Besseya bullii
Figwort family (Scrophulariaceae)

Description: This native perennial wildflower consists of a low rosette of basal leaves up to 6" across; a mature plant will produce one or more flowering stalks up to 12" tall. The blades of the basal leaves are up to 3" long and 2½" across; they have stout hairy petioles up to 1½" long. The basal leaves are more or less oval in shape, crenate along their margins, palmately veined, and hairy on both their upper and lower surfaces; the upper surface of each leaf is medium green, while the lower surface is pale green or pale purplish green. Each flowering stalk is stout, erect, and very hairy; it has small alternate leaves up to 1¼" long and ½" across, which become gradually smaller as they ascend toward the inflorescence. The alternate leaves are similar to the basal leaves, except they are ovate in shape and smaller in size. Each alternate leaf is sessile or it clasps the stalk. The inflorescence consists of a stout spike of small flowers about 2-6" long. These flowers are densely clustered along the spike. Underneath each flower, there is a small leafy bract that is lanceolate. Each flower has a 2-lipped corolla that is cream-colored or pale yellow and a calyx consisting of 4 green sepals that are elliptic and hairy. The corolla is about 1/5" long and slightly longer than the calyx; the upper lip of the corolla is unlobed, while the irregular lower lip is unlobed or divided into 2-3 lobes. Each flower has a pair of exerted stamens and a slender white style. The blooming period occurs from late spring to early summer and lasts about 3 weeks. The flowers bloom gradually from the bottom of the spike to its apex. Each flower is replaced by a small 2-celled seed capsule that contains several seeds. The root system consists of a cluster of coarse fibrous roots; an older plant may form a rootstock that resembles a caudex or taproot. This wildflower occasionally forms colonies at favorable sites.

Cultivation: The preference is full sun, dry conditions, and a barren acidic soil that is sandy or gravelly. Partial sun is also acceptable. This wildflower grows slowly and doesn't tolerate competition from taller, more aggressive plants. It is adaptable to sunny rock gardens and has few problems with pests and disease.

Range & Habitat: Kittentails is restricted to the west-central and northwest sections of Illinois, where it is uncommon (see Distribution Map). This wildflower is state-listed as 'threatened.' Habitats include dry sand prairies, dry gravel prairies, hill prairies, barren savannas, thinly wooded bluffs, and sandy or gravelly riverbanks. This species is restricted to high quality habitats in natural areas; it is endemic to the Midwest and uncommon throughout its range.

- [Parts of the exercise]
[1] Answer these questions from the Besseya bullii text, one line each:
(a) How long does the blooming period last?
(b) What soil does the plant prefer?
(c) How is the plant state-listed?
[2] Please write out the part of the Besseya bullii text starting with "Cultivation: The preference" and going on through "throughout its range.".

- [Records provided]
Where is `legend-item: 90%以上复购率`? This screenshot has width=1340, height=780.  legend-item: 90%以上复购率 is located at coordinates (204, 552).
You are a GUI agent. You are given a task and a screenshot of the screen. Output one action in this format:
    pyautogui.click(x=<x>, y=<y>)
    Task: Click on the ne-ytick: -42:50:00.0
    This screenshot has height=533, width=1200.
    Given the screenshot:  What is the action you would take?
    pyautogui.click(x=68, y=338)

- [Task-by-task answers]
[1]
(a) About 3 weeks.
(b) A barren acidic soil that is sandy or gravelly.
(c) As 'threatened.'

[2]
Cultivation: The preference is full sun, dry conditions, and a barren acidic soil that is sandy or gravelly. Partial sun is also acceptable. This wildflower grows slowly and doesn't tolerate competition from taller, more aggressive plants. It is adaptable to sunny rock gardens and has few problems with pests and disease.

Range & Habitat: Kittentails is restricted to the west-central and northwest sections of Illinois, where it is uncommon (see Distribution Map). This wildflower is state-listed as 'threatened.' Habitats include dry sand prairies, dry gravel prairies, hill prairies, barren savannas, thinly wooded bluffs, and sandy or gravelly riverbanks. This species is restricted to high quality habitats in natural areas; it is endemic to the Midwest and uncommon throughout its range.